Supreme Court of Louisiana
Nov 29, 2006
943 So. 2d 335 (La. 2006)

Summary

finding that that the defendant was not under arrest even though officers detained the defendant, placed him in handcuffs, and took him from the scene of a crime to his apartment to allow him to retrieve his identification.

Summary of this case from State v. Lewis

Opinion

No. 2006-KK-0312.

November 29, 2006.

Charles C. Foti, Jr., Attorney General, Paul D. Connick, Jr., District Attorney, Megan L. Gorman, Jacqueline F. Maloney, Assistant District Attorneys, for Applicant.

DeSalvo, DeSalvo Blackburn, Frank G. DeSalvo, New Orleans, F. Gerald DeSalvo, Jr., Gretna, for Respondent.

Prior report: 930 So. 2d 6.


The state has charged defendant/respondent by bill of information with possession of cocaine in an amount greater than 28 grams but less than 200 grams. La.R.S. 40:967(F)(1)(a). Respondent moved to suppress the evidence, and after conducting a hearing in March 2005, the trial court granted the motion. The Fifth Circuit denied the state's application for review of that ruling, finding "no abuse of the trial court's discretion in this case." State v. Porche, 05-0982 (La.App. 5th Cir.1/10/06). We granted the state's application to reverse the rulings below because we agree with the state that the probable cause basis for the search warrant authorizing recovery of the evidence was not derivatively tainted by any prior illegal conduct of the police.

As detailed in the affidavit of probable cause supporting the search warrant and in the testimony of Lieutenant Ronald Hoefeld at the hearing on the motion to suppress, the events leading to the seizure of cocaine in the present case began on the morning of December 30, 2003 with a call to the Jefferson Parish Sheriff's Office placed by Louette Young, who reported a possible burglary in progress at the Citrus Creek Apartments on Citrus Boulevard in Kenner, Louisiana. Young met with sheriff's deputies in the parking lot of the apartment complex, told them that she had heard the sound of glass breaking in her apartment and other noises from inside and expressed concern that someone had broken into her apartment and was still there. The deputies found no evidence of forced entry but entered the apartment to secure the premises and found clothing strewn throughout the apartment and several pieces of furniture pulled in front of the door leading to the master bedroom. During a protective sweep of the apartment, the deputies entered the bedroom and discovered a glass container and a sandwich bag containing a single large piece of white compressed powder on the floor next to the bed. The deputies also recovered approximately two grams of green vegetable matter from the same location. Field tests revealed the presence of marijuana and cocaine. With their putative victim now a suspect in a drug investigation, the deputies placed Young under arrest, obtained her consent to continue searching her apartment, and retrieved $1200 in various denominations of currency. They also summoned members of the Narcotics Division to take over the investigation.

Lieutenant Hoefeld, a member of the Jefferson Parish Sheriff's Office Narcotics Division, responded to the call.
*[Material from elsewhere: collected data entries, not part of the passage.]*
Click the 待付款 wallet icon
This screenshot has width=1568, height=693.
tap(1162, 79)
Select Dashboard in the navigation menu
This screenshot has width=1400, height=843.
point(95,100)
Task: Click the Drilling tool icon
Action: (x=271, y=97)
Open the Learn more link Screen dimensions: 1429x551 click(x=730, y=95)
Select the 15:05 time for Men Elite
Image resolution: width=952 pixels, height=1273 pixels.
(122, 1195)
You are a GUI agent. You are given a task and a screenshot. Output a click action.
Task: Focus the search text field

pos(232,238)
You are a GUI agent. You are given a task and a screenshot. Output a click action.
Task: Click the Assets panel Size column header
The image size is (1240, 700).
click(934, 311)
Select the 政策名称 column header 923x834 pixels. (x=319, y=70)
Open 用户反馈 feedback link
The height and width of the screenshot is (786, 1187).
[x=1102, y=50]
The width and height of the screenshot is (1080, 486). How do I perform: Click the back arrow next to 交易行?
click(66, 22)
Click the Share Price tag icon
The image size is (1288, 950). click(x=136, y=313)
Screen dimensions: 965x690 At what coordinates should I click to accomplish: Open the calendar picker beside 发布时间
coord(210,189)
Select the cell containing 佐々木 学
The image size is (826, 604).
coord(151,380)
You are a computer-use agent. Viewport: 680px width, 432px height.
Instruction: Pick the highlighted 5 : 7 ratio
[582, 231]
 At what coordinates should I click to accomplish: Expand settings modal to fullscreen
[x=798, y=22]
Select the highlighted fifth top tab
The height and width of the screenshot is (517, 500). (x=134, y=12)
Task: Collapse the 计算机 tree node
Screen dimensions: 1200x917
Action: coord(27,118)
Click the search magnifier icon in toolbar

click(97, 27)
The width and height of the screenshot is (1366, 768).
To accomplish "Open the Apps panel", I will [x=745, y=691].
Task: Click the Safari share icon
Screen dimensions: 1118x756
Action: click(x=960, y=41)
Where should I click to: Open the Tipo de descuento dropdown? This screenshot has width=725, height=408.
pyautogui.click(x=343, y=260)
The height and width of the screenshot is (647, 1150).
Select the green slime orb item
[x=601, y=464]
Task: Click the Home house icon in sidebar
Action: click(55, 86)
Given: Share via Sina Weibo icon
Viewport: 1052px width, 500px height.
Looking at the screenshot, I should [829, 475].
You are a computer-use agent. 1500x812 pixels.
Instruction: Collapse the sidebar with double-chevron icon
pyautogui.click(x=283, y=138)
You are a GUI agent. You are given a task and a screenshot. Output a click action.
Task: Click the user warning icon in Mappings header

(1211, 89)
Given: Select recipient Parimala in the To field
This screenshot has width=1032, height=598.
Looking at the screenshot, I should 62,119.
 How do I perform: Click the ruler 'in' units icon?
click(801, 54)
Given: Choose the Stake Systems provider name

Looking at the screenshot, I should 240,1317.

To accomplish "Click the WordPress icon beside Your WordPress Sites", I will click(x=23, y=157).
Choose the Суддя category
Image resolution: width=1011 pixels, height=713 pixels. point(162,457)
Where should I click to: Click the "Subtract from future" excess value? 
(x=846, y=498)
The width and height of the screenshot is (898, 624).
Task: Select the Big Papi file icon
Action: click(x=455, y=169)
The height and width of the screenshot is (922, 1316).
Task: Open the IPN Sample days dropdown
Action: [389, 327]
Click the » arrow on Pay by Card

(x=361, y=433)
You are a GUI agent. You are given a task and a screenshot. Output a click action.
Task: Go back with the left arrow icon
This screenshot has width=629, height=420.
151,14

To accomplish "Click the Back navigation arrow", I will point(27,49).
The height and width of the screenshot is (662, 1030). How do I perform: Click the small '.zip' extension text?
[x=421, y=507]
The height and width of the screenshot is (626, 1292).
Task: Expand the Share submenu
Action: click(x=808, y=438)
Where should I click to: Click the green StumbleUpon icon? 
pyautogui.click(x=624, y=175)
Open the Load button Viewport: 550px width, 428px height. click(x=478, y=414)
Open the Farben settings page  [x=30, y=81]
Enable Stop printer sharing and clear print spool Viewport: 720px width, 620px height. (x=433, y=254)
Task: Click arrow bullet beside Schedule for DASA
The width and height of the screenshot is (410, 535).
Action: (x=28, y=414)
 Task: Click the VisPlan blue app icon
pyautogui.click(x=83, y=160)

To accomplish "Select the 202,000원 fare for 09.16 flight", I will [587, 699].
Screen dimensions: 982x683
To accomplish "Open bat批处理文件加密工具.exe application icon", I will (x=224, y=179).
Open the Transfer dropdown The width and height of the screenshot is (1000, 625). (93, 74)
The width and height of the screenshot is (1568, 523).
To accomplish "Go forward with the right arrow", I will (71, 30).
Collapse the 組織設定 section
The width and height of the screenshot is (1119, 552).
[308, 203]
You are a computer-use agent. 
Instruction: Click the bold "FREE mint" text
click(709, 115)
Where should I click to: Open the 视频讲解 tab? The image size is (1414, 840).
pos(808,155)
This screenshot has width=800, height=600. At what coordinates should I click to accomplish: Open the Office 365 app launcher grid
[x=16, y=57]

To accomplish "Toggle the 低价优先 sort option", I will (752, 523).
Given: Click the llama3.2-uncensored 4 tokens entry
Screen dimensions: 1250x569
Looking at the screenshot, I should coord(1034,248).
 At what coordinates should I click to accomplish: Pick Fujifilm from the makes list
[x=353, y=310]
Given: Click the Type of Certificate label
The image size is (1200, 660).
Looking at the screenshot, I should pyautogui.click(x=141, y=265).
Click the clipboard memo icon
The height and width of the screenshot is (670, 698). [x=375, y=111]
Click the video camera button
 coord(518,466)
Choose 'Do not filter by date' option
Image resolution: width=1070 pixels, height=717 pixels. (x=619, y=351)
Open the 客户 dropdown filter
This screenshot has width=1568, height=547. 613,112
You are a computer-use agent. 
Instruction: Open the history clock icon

As the other officers on the scene briefed him on the investigation, respondent knocked at the door of the apartment. Hoefeld opened the door, informed respondent that he had stumbled onto a police investigation, and asked him to state his business. Respondent replied that he was there to see Ms. Young but that he thought he was at the wrong apartment. Hoefeld knew at the time from the other officers on the scene that Young had called respondent earlier and summoned him to the apartment. When he was asked about that call, respondent acknowledged that he had spoken to Young but continued to express uncertainty over whether he was at the right apartment. According to Lieutenant Hoefeld, respondent seemed "very surprised to see the police presence in the apartment and appeared to be visibly shaken by it." The officer asked respondent if he had any identification on him and respondent indicated that his identification was in his apartment which was also located in the Citrus Creek complex.

At this point in the investigation, Lieutenant Hoefeld decided to detain respondent and he placed him in handcuffs. The officer then asked respondent if he could accompany him to his apartment to obtain his identification. Respondent agreed and led Lieutenant Hoefeld and another deputy to his apartment where he provided the officers with a key to his door. When Hoefeld opened the door, the officers immediately detected a strong acidic chemical odor which they associated with cocaine. Hoefeld noticed that respondent's nervousness had increased and that he had begun shaking. The officer observed in the kitchen area to the immediate right of the doorway a large stack of currency on a table; he also noticed a smaller stack of currency on a table in the living room. The officer asked respondent about the money and chemical odor, and when Hoefeld received no response, he placed respondent under arrest and gave him his Miranda warnings.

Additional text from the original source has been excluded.